We need not here determine whether all of the matters relied on are now available for proof by the jurors under People v. Hutchinson (1969) 71 Cal.2d 342,a 78 Cal.Rptr. 196, 455 P.2d 132. It is well settled that, when a motion for a new trial is based on the alleged misconduct of the jury and there are affidavits and counteraffidavits with conflicting statements, a question of fact for the trial court is presented and its finding will not be disturbed on appeal. (Buhl v. Wood Truck Lines (1944) 62 Cal.App.2d 542, 144 P.2d 847.) In the case at bench there was substantial conflict in the declaration of the jurors, that conflict was resolved by the trial court, and it cannot be re-examined on appeal.

The judgment is reversed.

FOOTNOTES

1.  It is admitted that injections of cortisone or one of its derivatives and xylocaine is an approved and standard method of treatment for the condition diagnosed by defendant. The claim herein is based on alleged negligence in the manner of administration and not on the treatment per se.
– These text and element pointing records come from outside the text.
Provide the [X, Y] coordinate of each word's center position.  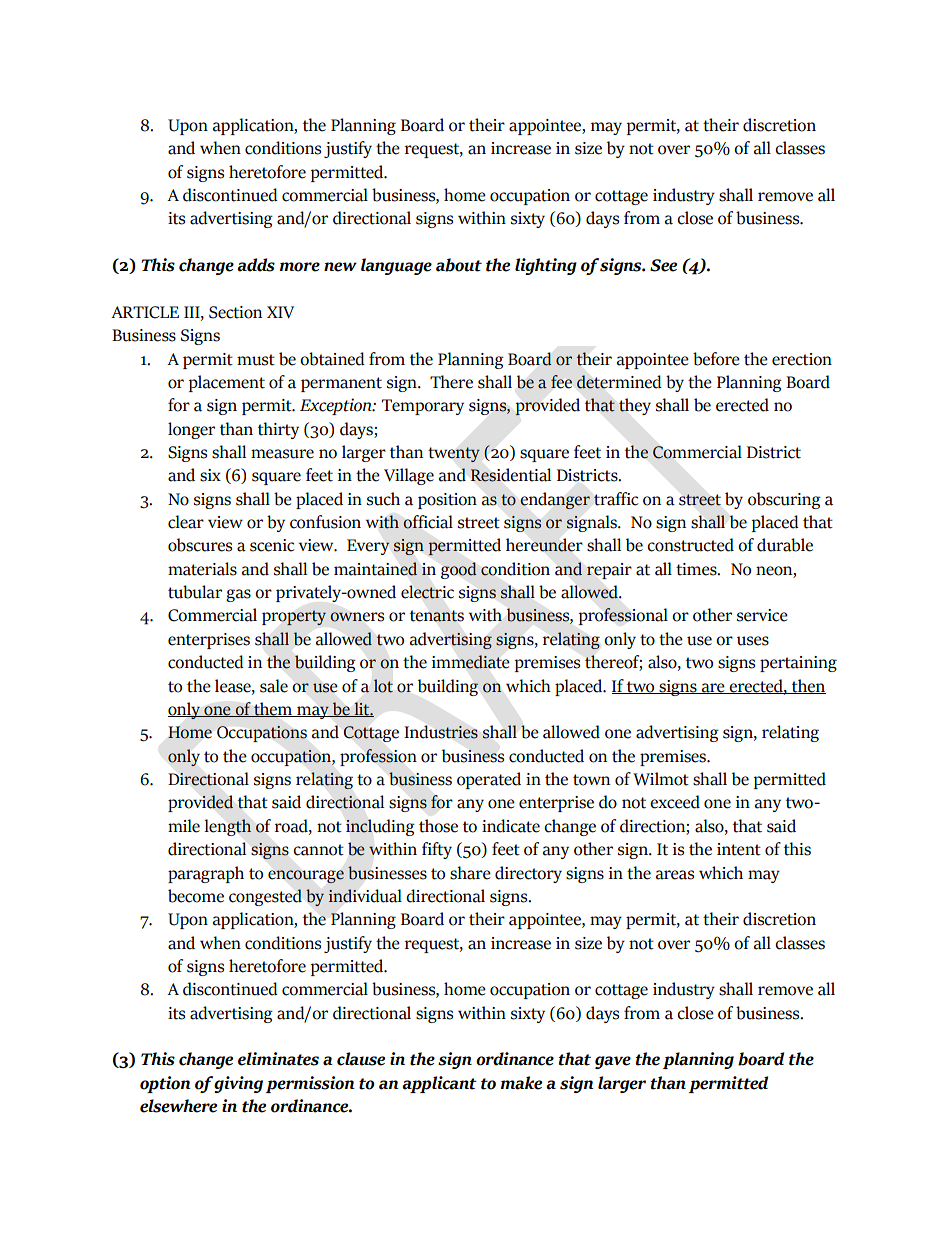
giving [238, 1084]
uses [753, 641]
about [459, 265]
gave [613, 1062]
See [663, 265]
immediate [471, 662]
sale [274, 686]
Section [235, 312]
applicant [439, 1084]
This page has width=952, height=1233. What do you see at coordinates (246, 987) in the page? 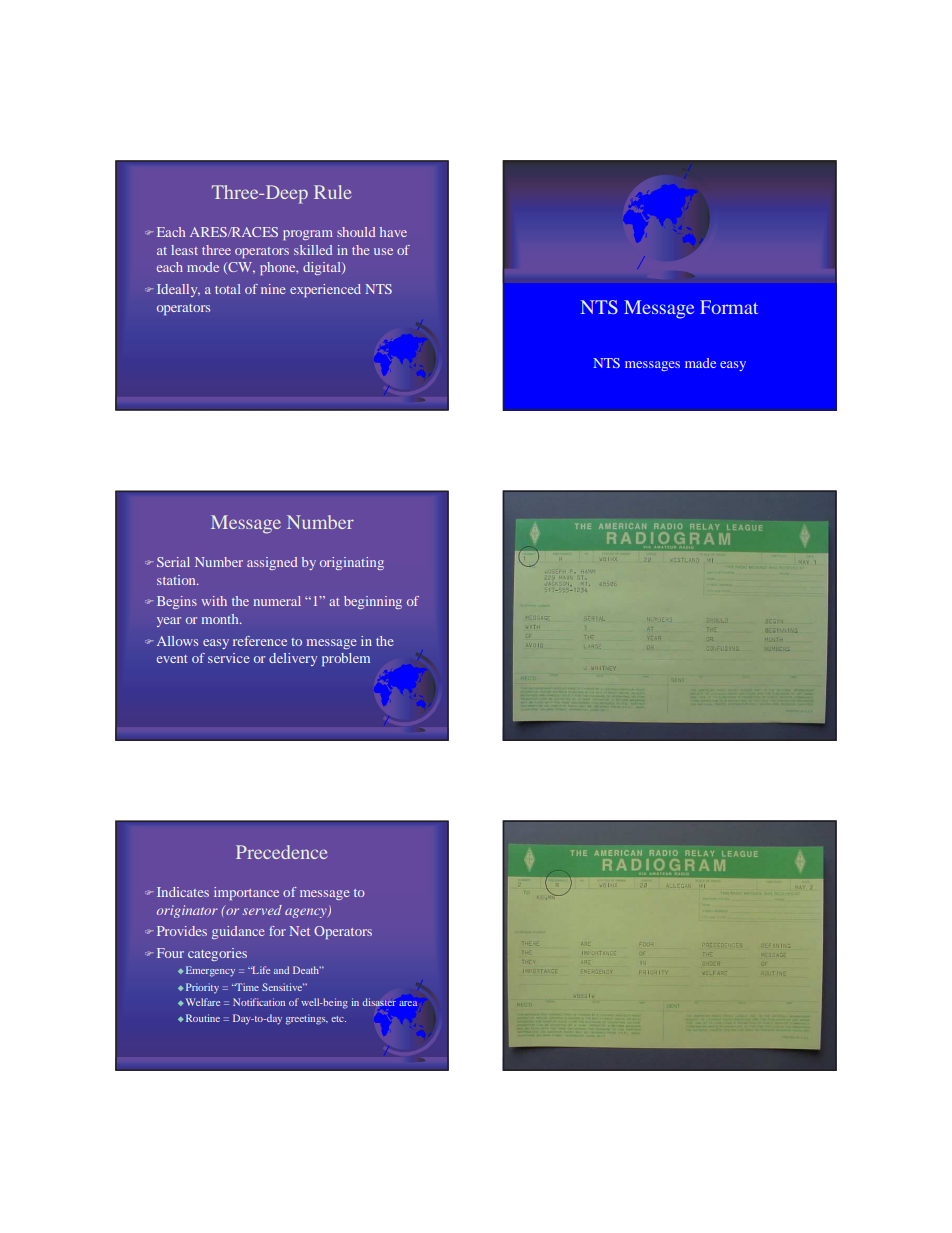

2.  To the same effect, Toy v. Rickert (1958) 53 N.J.Super. 27, 146 A.2d 510, 514: ‘The practice of medicine concerns itself with a relatively inexact science. There are many variables and imponderables concerning hypodermic injections which are not within the common knowledge and experience of men. These factors lend meaning to the ordinary rules which require expert proof of the standard practice and deviation therefrom in cases such as this.’

3.  Emphasis supplied.

FOOTNOTE.  FNa. 71 A.C. 360.

KINGSLEY, Associate Justice.

JEFFERSON, Acting P. J., and DUNN, J., concur.